SA successfully turning around HIV carnage in kids
A purple line shows South Africa's remarkable success in turning around the carnage of HIV/Aids in children. It illustrates an analysis which concludes that SA is on course to meet the UN goal of cutting child deaths to 25 per 1,000 by the end of the next decade.
The graph shows HIV/Aids deaths among under-fives rising sharply between 1997 and 2005, but declining steadily until 2011. Fatalities among newborns overtook HIV/Aids to become the biggest contributor to child deaths in 2011 and 2012.
"Conditions related to prematurity and birth asphyxia, together with infections, account for a large proportion of neonatal deaths," a team from the Medical Research Council report in the SA Medical Journal.
The researchers' analysis of the second national burden of disease study also found massive inequalities in health. "The risk of a five-year-old child dying in KwaZulu-Natal, a relatively poor, rural province experiencing the highest levels of HIV prevalence, was in 2012 still 2.8 times higher than the risk of a child living in the Western Cape, one of the wealthiest provinces experiencing the lowest levels of HIV," said the study. The number of children who died fell by almost 77% between 2005 and 2012, according to the authors. Most of that reduction was due to the decrease in HIV/Aids deaths.

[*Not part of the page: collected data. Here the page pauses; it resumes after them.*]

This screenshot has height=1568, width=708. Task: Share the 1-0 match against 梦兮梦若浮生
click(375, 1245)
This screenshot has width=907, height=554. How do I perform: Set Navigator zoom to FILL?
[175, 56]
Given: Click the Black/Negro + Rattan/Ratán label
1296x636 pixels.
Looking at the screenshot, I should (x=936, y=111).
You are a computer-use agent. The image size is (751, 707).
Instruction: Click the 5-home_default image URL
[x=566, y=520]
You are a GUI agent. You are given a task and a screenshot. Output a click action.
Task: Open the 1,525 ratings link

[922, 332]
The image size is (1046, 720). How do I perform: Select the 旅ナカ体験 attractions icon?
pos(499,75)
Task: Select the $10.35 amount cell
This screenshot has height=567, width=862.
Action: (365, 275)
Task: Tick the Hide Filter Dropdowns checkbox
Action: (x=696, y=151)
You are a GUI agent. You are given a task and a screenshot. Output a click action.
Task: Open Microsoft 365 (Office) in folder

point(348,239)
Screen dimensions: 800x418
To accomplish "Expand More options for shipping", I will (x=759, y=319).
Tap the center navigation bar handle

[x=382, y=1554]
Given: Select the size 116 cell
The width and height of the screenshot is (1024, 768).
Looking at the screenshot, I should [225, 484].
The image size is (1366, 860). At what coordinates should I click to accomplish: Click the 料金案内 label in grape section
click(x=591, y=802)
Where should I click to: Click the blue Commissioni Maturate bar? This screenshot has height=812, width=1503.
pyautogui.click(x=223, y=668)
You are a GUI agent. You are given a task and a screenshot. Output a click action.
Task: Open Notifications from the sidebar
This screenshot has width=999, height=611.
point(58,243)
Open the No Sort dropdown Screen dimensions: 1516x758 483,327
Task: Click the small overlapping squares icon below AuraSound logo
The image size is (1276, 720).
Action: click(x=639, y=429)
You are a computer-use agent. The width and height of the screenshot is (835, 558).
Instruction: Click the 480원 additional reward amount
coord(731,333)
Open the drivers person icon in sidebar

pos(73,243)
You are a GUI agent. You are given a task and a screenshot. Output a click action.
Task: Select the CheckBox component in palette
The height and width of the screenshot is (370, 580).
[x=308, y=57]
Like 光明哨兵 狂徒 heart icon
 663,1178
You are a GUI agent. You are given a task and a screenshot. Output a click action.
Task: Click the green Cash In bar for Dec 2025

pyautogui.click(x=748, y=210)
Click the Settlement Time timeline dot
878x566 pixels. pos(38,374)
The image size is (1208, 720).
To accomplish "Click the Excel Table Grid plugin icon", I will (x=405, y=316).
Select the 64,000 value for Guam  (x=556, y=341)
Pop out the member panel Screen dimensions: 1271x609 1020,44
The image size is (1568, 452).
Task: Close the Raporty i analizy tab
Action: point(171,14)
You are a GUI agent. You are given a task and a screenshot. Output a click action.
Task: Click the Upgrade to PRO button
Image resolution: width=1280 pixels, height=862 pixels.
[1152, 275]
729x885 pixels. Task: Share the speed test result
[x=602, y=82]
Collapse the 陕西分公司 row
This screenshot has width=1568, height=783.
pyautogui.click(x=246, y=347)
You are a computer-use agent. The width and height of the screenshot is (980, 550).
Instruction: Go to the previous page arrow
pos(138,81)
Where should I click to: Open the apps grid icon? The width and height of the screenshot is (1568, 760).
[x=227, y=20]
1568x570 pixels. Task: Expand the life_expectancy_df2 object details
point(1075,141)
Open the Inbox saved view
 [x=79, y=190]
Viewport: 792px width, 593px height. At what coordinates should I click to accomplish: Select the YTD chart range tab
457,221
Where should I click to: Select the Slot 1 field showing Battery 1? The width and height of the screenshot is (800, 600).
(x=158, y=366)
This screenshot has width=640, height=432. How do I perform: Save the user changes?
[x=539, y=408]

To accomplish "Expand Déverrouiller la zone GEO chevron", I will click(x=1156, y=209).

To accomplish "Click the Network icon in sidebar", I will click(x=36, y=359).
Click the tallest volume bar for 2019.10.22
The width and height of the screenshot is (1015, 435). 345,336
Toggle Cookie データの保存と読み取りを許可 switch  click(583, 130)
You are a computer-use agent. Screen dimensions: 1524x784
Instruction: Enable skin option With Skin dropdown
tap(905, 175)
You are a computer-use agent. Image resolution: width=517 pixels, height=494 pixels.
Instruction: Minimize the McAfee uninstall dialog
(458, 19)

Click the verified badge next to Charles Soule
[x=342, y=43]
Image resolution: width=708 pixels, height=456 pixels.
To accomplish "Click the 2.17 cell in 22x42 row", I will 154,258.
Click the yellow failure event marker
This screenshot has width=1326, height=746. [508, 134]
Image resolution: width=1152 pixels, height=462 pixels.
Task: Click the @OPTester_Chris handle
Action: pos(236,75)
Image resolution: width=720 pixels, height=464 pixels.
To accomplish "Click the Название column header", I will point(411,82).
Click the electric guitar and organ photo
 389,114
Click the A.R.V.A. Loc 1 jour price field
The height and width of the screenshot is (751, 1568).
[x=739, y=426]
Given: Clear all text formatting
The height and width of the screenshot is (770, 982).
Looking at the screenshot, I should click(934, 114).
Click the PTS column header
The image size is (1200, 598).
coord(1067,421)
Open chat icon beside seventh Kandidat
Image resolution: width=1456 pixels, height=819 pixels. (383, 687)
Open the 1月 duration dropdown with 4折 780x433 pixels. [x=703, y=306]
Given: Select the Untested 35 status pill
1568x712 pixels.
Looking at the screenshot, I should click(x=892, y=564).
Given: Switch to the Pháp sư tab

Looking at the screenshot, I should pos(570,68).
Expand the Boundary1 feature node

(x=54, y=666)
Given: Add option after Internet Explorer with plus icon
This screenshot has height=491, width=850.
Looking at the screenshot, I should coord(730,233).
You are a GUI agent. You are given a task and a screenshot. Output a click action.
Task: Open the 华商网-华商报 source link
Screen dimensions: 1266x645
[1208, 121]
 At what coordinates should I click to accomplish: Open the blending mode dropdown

"Despite the devastating effect of HIV/Aids epidemic, child mortality has declined to levels below those in the early stages of the epidemic," said the researchers, who worked with academics at the University of Cape Town.
This was "largely owing to provision of prevention of mother-to-child transmission and ARVs to women".
The successes could be even greater if the poorest-performing provinces - KZN and Limpopo - became as effective as the best, which the study listed as Western Cape, Gauteng, Free State and Mpumalanga. Now that neonatal mortality was the leading cause of child deaths, there was a need to prioritise this issue, researchers said.
They also identified diarrhoea and lower respiratory infections as areas where more should be done and pointed to the success of two initiatives in Soweto that could be replicated.
The introduction of a vaccine to prevent diseases including pneumonia, meningitis and bronchitis led to 39% fewer hospitalisations in 2014. And the addition of the rotavirus vaccination temporarily reduced child hospitalisations by up to 57%.
The researchers said they had to perform mathematical gymnastics to work out how many children were dying, and called for "urgent intervention" to improve registration of births and information on death certificates.
But they said the "rapid reduction" in childhood mortality since 2005, which meant only 40 out of 1,000 under-fives died, "suggests that the 2030 sustainable development target of 25 per 1,000 is achievable".